## Direction
Format every line of the items below as a numbered list, leaving out the blank lines.

[Items for locating described things]
* * * * * * *

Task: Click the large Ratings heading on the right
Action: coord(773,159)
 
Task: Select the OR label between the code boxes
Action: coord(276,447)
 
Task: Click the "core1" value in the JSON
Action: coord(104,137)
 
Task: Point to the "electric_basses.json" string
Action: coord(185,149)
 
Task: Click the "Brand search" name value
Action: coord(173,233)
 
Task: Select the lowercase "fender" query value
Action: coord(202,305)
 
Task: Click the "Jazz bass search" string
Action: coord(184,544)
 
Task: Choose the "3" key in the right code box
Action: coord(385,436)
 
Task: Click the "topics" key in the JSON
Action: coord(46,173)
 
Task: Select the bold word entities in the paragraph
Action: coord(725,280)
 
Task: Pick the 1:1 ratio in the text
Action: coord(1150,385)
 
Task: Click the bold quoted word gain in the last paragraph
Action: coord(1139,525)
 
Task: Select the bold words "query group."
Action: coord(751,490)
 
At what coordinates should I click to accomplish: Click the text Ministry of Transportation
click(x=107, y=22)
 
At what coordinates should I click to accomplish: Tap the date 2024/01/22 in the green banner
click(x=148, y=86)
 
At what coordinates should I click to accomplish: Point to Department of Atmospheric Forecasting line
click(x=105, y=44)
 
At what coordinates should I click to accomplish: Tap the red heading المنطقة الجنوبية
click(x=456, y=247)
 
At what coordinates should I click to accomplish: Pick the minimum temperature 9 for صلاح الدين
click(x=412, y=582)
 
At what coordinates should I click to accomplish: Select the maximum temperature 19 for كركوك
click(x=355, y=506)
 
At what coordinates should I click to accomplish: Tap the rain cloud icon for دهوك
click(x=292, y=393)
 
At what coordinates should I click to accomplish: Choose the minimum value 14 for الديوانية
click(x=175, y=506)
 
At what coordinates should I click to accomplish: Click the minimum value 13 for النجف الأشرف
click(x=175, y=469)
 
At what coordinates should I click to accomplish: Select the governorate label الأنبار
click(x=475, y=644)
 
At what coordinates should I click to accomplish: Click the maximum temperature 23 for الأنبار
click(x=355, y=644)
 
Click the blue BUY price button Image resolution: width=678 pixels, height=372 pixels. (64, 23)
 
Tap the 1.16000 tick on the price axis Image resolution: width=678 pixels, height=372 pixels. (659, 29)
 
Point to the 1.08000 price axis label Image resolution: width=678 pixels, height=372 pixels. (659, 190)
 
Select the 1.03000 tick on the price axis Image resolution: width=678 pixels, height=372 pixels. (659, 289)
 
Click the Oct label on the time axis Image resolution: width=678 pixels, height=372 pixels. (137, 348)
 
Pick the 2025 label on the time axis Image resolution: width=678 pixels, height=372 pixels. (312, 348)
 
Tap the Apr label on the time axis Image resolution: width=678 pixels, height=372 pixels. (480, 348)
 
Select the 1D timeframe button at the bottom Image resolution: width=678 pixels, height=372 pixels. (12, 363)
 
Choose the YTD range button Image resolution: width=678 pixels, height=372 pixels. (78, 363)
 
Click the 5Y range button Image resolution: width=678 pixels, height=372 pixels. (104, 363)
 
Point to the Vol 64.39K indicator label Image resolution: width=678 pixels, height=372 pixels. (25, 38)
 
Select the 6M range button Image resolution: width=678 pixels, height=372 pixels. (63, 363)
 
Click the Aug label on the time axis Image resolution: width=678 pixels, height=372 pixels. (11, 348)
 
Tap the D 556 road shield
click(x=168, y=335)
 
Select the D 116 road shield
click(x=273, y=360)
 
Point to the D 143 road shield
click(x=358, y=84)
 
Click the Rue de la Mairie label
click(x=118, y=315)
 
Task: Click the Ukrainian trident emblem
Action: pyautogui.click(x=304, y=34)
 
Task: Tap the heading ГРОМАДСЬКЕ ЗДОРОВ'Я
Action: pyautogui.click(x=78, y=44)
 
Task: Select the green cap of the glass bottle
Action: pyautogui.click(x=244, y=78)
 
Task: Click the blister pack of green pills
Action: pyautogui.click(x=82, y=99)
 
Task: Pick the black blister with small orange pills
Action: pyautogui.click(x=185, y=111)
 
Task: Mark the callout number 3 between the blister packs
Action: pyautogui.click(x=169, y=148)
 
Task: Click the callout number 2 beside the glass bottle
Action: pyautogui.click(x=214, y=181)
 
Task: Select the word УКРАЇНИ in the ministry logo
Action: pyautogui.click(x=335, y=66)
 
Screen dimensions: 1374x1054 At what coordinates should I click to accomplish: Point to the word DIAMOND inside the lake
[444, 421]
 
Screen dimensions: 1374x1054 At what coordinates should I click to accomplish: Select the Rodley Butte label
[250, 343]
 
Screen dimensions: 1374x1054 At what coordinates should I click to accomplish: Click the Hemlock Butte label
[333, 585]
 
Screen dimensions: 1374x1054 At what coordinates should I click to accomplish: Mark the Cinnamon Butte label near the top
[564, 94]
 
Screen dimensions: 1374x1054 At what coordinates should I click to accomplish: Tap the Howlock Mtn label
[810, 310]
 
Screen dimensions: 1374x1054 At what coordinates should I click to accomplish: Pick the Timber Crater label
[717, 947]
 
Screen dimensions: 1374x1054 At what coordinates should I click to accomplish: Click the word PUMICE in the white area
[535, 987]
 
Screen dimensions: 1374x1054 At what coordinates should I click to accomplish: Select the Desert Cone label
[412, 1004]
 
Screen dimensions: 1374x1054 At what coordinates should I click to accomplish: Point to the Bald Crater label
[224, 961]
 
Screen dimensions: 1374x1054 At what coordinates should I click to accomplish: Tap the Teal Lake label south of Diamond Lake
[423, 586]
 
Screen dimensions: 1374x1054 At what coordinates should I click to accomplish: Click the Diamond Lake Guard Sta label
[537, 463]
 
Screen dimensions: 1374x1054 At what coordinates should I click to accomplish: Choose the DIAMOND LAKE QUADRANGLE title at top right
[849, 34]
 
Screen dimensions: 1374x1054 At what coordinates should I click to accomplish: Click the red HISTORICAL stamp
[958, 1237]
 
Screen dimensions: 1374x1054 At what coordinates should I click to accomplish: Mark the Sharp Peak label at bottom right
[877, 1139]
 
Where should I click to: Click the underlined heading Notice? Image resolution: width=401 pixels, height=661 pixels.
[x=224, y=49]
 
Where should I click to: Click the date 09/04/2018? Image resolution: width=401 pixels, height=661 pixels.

* * * * * * *

## Solution to the exercise
1. Task: Click the large Ratings heading on the right
2. Action: coord(773,159)
3. Task: Select the OR label between the code boxes
4. Action: coord(276,447)
5. Task: Click the "core1" value in the JSON
6. Action: coord(104,137)
7. Task: Point to the "electric_basses.json" string
8. Action: coord(185,149)
9. Task: Click the "Brand search" name value
10. Action: coord(173,233)
11. Task: Select the lowercase "fender" query value
12. Action: coord(202,305)
13. Task: Click the "Jazz bass search" string
14. Action: coord(184,544)
15. Task: Choose the "3" key in the right code box
16. Action: coord(385,436)
17. Task: Click the "topics" key in the JSON
18. Action: coord(46,173)
19. Task: Select the bold word entities in the paragraph
20. Action: coord(725,280)
21. Task: Pick the 1:1 ratio in the text
22. Action: coord(1150,385)
23. Task: Click the bold quoted word gain in the last paragraph
24. Action: coord(1139,525)
25. Task: Select the bold words "query group."
26. Action: coord(751,490)
27. At what coordinates should I click to accomplish: Click the text Ministry of Transportation
28. click(x=107, y=22)
29. At what coordinates should I click to accomplish: Tap the date 2024/01/22 in the green banner
30. click(x=148, y=86)
31. At what coordinates should I click to accomplish: Point to Department of Atmospheric Forecasting line
32. click(x=105, y=44)
33. At what coordinates should I click to accomplish: Tap the red heading المنطقة الجنوبية
34. click(x=456, y=247)
35. At what coordinates should I click to accomplish: Pick the minimum temperature 9 for صلاح الدين
36. click(x=412, y=582)
37. At what coordinates should I click to accomplish: Select the maximum temperature 19 for كركوك
38. click(x=355, y=506)
39. At what coordinates should I click to accomplish: Tap the rain cloud icon for دهوك
40. click(x=292, y=393)
41. At what coordinates should I click to accomplish: Choose the minimum value 14 for الديوانية
42. click(x=175, y=506)
43. At what coordinates should I click to accomplish: Click the minimum value 13 for النجف الأشرف
44. click(x=175, y=469)
45. At what coordinates should I click to accomplish: Select the governorate label الأنبار
46. click(x=475, y=644)
47. At what coordinates should I click to accomplish: Click the maximum temperature 23 for الأنبار
48. click(x=355, y=644)
49. Click the blue BUY price button Image resolution: width=678 pixels, height=372 pixels. (64, 23)
50. Tap the 1.16000 tick on the price axis Image resolution: width=678 pixels, height=372 pixels. (659, 29)
51. Point to the 1.08000 price axis label Image resolution: width=678 pixels, height=372 pixels. (659, 190)
52. Select the 1.03000 tick on the price axis Image resolution: width=678 pixels, height=372 pixels. (659, 289)
53. Click the Oct label on the time axis Image resolution: width=678 pixels, height=372 pixels. (137, 348)
54. Pick the 2025 label on the time axis Image resolution: width=678 pixels, height=372 pixels. (312, 348)
55. Tap the Apr label on the time axis Image resolution: width=678 pixels, height=372 pixels. (480, 348)
56. Select the 1D timeframe button at the bottom Image resolution: width=678 pixels, height=372 pixels. (12, 363)
57. Choose the YTD range button Image resolution: width=678 pixels, height=372 pixels. (78, 363)
58. Click the 5Y range button Image resolution: width=678 pixels, height=372 pixels. (104, 363)
59. Point to the Vol 64.39K indicator label Image resolution: width=678 pixels, height=372 pixels. (25, 38)
60. Select the 6M range button Image resolution: width=678 pixels, height=372 pixels. (63, 363)
61. Click the Aug label on the time axis Image resolution: width=678 pixels, height=372 pixels. (11, 348)
62. Tap the D 556 road shield
63. click(x=168, y=335)
64. Select the D 116 road shield
65. click(x=273, y=360)
66. Point to the D 143 road shield
67. click(x=358, y=84)
68. Click the Rue de la Mairie label
69. click(x=118, y=315)
70. Task: Click the Ukrainian trident emblem
71. Action: pyautogui.click(x=304, y=34)
72. Task: Tap the heading ГРОМАДСЬКЕ ЗДОРОВ'Я
73. Action: pyautogui.click(x=78, y=44)
74. Task: Select the green cap of the glass bottle
75. Action: pyautogui.click(x=244, y=78)
76. Task: Click the blister pack of green pills
77. Action: pyautogui.click(x=82, y=99)
78. Task: Pick the black blister with small orange pills
79. Action: pyautogui.click(x=185, y=111)
80. Task: Mark the callout number 3 between the blister packs
81. Action: pyautogui.click(x=169, y=148)
82. Task: Click the callout number 2 beside the glass bottle
83. Action: pyautogui.click(x=214, y=181)
84. Task: Select the word УКРАЇНИ in the ministry logo
85. Action: pyautogui.click(x=335, y=66)
86. Screen dimensions: 1374x1054 At what coordinates should I click to accomplish: Point to the word DIAMOND inside the lake
87. [444, 421]
88. Screen dimensions: 1374x1054 At what coordinates should I click to accomplish: Select the Rodley Butte label
89. [250, 343]
90. Screen dimensions: 1374x1054 At what coordinates should I click to accomplish: Click the Hemlock Butte label
91. [333, 585]
92. Screen dimensions: 1374x1054 At what coordinates should I click to accomplish: Mark the Cinnamon Butte label near the top
93. [564, 94]
94. Screen dimensions: 1374x1054 At what coordinates should I click to accomplish: Tap the Howlock Mtn label
95. [810, 310]
96. Screen dimensions: 1374x1054 At what coordinates should I click to accomplish: Pick the Timber Crater label
97. [717, 947]
98. Screen dimensions: 1374x1054 At what coordinates should I click to accomplish: Click the word PUMICE in the white area
99. [535, 987]
100. Screen dimensions: 1374x1054 At what coordinates should I click to accomplish: Select the Desert Cone label
101. [412, 1004]
102. Screen dimensions: 1374x1054 At what coordinates should I click to accomplish: Point to the Bald Crater label
103. [224, 961]
104. Screen dimensions: 1374x1054 At what coordinates should I click to accomplish: Tap the Teal Lake label south of Diamond Lake
105. [423, 586]
106. Screen dimensions: 1374x1054 At what coordinates should I click to accomplish: Click the Diamond Lake Guard Sta label
107. [537, 463]
108. Screen dimensions: 1374x1054 At what coordinates should I click to accomplish: Choose the DIAMOND LAKE QUADRANGLE title at top right
109. [849, 34]
110. Screen dimensions: 1374x1054 At what coordinates should I click to accomplish: Click the red HISTORICAL stamp
111. [958, 1237]
112. Screen dimensions: 1374x1054 At what coordinates should I click to accomplish: Mark the Sharp Peak label at bottom right
113. [877, 1139]
114. Where should I click to: Click the underlined heading Notice? Image resolution: width=401 pixels, height=661 pixels.
115. [x=224, y=49]
116. Where should I click to: Click the date 09/04/2018? Image resolution: width=401 pixels, height=661 pixels.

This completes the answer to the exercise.